The computation speed problem was solved at a dormitory in Stanford University in 2009. Stanford University researchers enhanced the speed of a neural network by 70 times. This was feasible because, in addition to the “central processing unit” (cpu) included in all computers, this personal gaming computer included a “graphics processing unit” (gpu) for creating game worlds on screen. And the GPU was built to run neural network programming.

Combining the hardware acceleration with more effective training techniques allowed networks with millions of connections to be trained in a reasonable amount of time; neural networks could accept larger inputs and, most importantly, be given more layers. These “deeper” networks proved to be far more capable.

The ImageNet Challenge of 2012 demonstrated the power of this new approach, which has become known as “deep learning”. Image-recognition algorithms competing in the competition were given access to a database of over a million annotated image files. The database contains several hundred pictures for each particular word, such as “dog” or “cat”. Using these examples, image-recognition algorithms would be trained to “map” input (pictures) onto output (one-word descriptions). When presented with previously unseen test images, the systems were challenged to create such descriptions. In 2012, a team led by Geoff Hinton, while at the University of Toronto, employed deep learning to attain 85% accuracy. This was considered as a breakthrough point in the history of AI. Eventually an accuracy rate of 96 percent was achieved, which made the AI models more accurate than human beings in this regard.
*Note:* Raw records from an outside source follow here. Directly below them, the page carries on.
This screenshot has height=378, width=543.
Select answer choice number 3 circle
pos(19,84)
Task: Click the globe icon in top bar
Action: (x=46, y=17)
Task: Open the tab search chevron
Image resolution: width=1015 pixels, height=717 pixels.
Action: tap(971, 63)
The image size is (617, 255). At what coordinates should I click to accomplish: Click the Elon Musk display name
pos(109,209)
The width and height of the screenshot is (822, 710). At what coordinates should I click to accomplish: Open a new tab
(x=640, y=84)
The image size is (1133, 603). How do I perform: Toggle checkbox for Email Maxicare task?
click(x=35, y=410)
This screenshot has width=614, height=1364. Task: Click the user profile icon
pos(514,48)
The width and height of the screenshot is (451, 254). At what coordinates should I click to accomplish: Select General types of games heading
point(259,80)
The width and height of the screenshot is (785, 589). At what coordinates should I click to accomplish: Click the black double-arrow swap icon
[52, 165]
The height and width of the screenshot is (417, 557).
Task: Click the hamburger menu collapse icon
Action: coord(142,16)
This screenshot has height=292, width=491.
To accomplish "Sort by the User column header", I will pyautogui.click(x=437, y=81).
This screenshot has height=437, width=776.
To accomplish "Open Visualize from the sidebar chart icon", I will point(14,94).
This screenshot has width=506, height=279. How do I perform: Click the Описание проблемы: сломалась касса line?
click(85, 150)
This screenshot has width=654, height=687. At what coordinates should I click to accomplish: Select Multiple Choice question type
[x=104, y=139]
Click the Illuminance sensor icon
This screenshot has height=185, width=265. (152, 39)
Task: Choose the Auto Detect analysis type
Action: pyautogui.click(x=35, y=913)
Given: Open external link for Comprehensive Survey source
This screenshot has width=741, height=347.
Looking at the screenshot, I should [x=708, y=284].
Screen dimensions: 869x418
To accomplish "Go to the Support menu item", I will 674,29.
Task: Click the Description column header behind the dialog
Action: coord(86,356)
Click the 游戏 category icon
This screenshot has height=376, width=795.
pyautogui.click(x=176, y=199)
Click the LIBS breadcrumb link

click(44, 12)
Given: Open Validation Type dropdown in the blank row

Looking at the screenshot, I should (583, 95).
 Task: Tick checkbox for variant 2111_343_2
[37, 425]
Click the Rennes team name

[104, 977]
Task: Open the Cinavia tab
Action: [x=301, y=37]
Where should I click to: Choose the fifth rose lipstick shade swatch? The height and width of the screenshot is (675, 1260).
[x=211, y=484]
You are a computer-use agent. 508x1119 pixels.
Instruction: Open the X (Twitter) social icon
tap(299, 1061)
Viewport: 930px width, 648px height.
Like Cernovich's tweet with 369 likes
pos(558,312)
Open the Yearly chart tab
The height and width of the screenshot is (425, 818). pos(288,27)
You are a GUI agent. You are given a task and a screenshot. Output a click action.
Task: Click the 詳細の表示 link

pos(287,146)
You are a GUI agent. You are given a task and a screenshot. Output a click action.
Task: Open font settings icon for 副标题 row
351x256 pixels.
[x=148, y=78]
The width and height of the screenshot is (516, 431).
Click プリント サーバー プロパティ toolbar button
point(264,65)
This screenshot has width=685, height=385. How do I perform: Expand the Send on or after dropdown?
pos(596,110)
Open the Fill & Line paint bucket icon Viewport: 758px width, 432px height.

The next significant step forward in AI development occurred in 2017, when a novel method of organizing connections between neurons known as the transformer was introduced. Transformers allow neural networks to retain track of patterns in their input, even if the elements are widely apart, allowing them to provide “attention” to certain aspects in the data. Transformers improved networks’ understanding of context, making them suitable for an approach known as “self-supervised learning”. In essence, some words are randomly blanked out during training, and the model learns to fill in the most plausible choice. Because the training data does not need to be labeled beforehand, such models can be trained with billions of words of raw text downloaded from the internet.

Transformer-based large language models (LLMs) gained traction in 2019 when OpenAI, a startup, released a model known as GPT-2. Such LLMs proved to be capable of “emergent” behavior for which they had not been explicitly trained. Soaking up massive volumes of English made them not just remarkably adept at linguistic tasks like summarization or translation, but also at things inherent in the training data, such as simple mathematics and software creation. Less fortunately, it also meant that they reproduced biases in the data supplied to them, resulting in the emergence of many of human society’s entrenched preconceptions. 

In November 2022, a larger OpenAI model, GPT-3.5, was introduced to the public as a chatbot. Anyone with a web browser could type a prompt and receive a response. No consumer product has ever taken off so quickly. Within weeks, ChatGPT was producing everything from undergraduate essays to computer code. AI had made another significant step forward.